[Items listed in a dataset]
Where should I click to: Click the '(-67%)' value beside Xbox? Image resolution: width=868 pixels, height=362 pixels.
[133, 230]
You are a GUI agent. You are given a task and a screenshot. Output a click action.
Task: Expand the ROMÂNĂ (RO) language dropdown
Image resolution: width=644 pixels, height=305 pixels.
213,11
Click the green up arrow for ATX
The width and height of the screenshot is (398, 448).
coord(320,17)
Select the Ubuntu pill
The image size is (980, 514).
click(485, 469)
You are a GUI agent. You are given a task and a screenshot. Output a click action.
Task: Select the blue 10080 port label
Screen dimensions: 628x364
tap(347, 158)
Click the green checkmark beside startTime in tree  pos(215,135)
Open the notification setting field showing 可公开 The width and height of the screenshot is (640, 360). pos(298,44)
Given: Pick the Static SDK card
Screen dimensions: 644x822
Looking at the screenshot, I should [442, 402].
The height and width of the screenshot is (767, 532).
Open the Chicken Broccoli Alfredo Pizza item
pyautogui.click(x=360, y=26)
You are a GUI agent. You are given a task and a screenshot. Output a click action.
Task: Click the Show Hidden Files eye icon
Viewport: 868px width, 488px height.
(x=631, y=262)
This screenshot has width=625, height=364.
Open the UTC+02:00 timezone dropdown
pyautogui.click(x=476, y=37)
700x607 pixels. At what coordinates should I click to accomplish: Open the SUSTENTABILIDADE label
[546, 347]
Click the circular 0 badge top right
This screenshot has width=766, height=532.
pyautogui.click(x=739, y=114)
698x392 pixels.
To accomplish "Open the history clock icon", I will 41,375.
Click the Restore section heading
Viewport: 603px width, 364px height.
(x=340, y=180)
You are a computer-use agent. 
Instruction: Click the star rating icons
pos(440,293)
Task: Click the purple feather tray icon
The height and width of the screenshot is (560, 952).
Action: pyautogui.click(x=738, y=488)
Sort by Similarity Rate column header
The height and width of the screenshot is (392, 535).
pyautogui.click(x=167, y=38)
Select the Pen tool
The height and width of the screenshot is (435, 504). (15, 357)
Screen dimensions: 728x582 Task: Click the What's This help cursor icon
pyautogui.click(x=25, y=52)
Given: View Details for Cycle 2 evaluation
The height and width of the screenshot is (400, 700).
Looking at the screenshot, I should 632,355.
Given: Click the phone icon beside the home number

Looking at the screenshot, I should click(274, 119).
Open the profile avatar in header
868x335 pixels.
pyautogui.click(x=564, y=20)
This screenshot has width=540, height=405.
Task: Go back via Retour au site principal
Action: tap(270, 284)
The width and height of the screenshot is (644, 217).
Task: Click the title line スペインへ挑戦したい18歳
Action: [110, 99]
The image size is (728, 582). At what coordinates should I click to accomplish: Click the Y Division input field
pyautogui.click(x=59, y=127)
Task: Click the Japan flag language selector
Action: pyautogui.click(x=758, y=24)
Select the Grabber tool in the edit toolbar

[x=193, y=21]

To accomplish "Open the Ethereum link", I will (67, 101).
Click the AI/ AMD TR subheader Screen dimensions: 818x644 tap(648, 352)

**BRIEF**
Give every entry again, character for character.

**TASK RESPONSE**
Where should I click to: Click the '(-67%)' value beside Xbox? Image resolution: width=868 pixels, height=362 pixels.
[133, 230]
You are a GUI agent. You are given a task and a screenshot. Output a click action.
Task: Expand the ROMÂNĂ (RO) language dropdown
Image resolution: width=644 pixels, height=305 pixels.
213,11
Click the green up arrow for ATX
The width and height of the screenshot is (398, 448).
coord(320,17)
Select the Ubuntu pill
The image size is (980, 514).
click(485, 469)
You are a GUI agent. You are given a task and a screenshot. Output a click action.
Task: Select the blue 10080 port label
Screen dimensions: 628x364
tap(347, 158)
Click the green checkmark beside startTime in tree  pos(215,135)
Open the notification setting field showing 可公开 The width and height of the screenshot is (640, 360). pos(298,44)
Given: Pick the Static SDK card
Screen dimensions: 644x822
Looking at the screenshot, I should [442, 402].
The height and width of the screenshot is (767, 532).
Open the Chicken Broccoli Alfredo Pizza item
pyautogui.click(x=360, y=26)
You are a GUI agent. You are given a task and a screenshot. Output a click action.
Task: Click the Show Hidden Files eye icon
Viewport: 868px width, 488px height.
(x=631, y=262)
This screenshot has width=625, height=364.
Open the UTC+02:00 timezone dropdown
pyautogui.click(x=476, y=37)
700x607 pixels. At what coordinates should I click to accomplish: Open the SUSTENTABILIDADE label
[546, 347]
Click the circular 0 badge top right
This screenshot has width=766, height=532.
pyautogui.click(x=739, y=114)
698x392 pixels.
To accomplish "Open the history clock icon", I will 41,375.
Click the Restore section heading
Viewport: 603px width, 364px height.
(x=340, y=180)
You are a computer-use agent. 
Instruction: Click the star rating icons
pos(440,293)
Task: Click the purple feather tray icon
The height and width of the screenshot is (560, 952).
Action: pyautogui.click(x=738, y=488)
Sort by Similarity Rate column header
The height and width of the screenshot is (392, 535).
pyautogui.click(x=167, y=38)
Select the Pen tool
The height and width of the screenshot is (435, 504). (15, 357)
Screen dimensions: 728x582 Task: Click the What's This help cursor icon
pyautogui.click(x=25, y=52)
Given: View Details for Cycle 2 evaluation
The height and width of the screenshot is (400, 700).
Looking at the screenshot, I should 632,355.
Given: Click the phone icon beside the home number

Looking at the screenshot, I should click(274, 119).
Open the profile avatar in header
868x335 pixels.
pyautogui.click(x=564, y=20)
This screenshot has width=540, height=405.
Task: Go back via Retour au site principal
Action: tap(270, 284)
The width and height of the screenshot is (644, 217).
Task: Click the title line スペインへ挑戦したい18歳
Action: [110, 99]
The image size is (728, 582). At what coordinates should I click to accomplish: Click the Y Division input field
pyautogui.click(x=59, y=127)
Task: Click the Japan flag language selector
Action: pyautogui.click(x=758, y=24)
Select the Grabber tool in the edit toolbar

[x=193, y=21]

To accomplish "Open the Ethereum link", I will (67, 101).
Click the AI/ AMD TR subheader Screen dimensions: 818x644 tap(648, 352)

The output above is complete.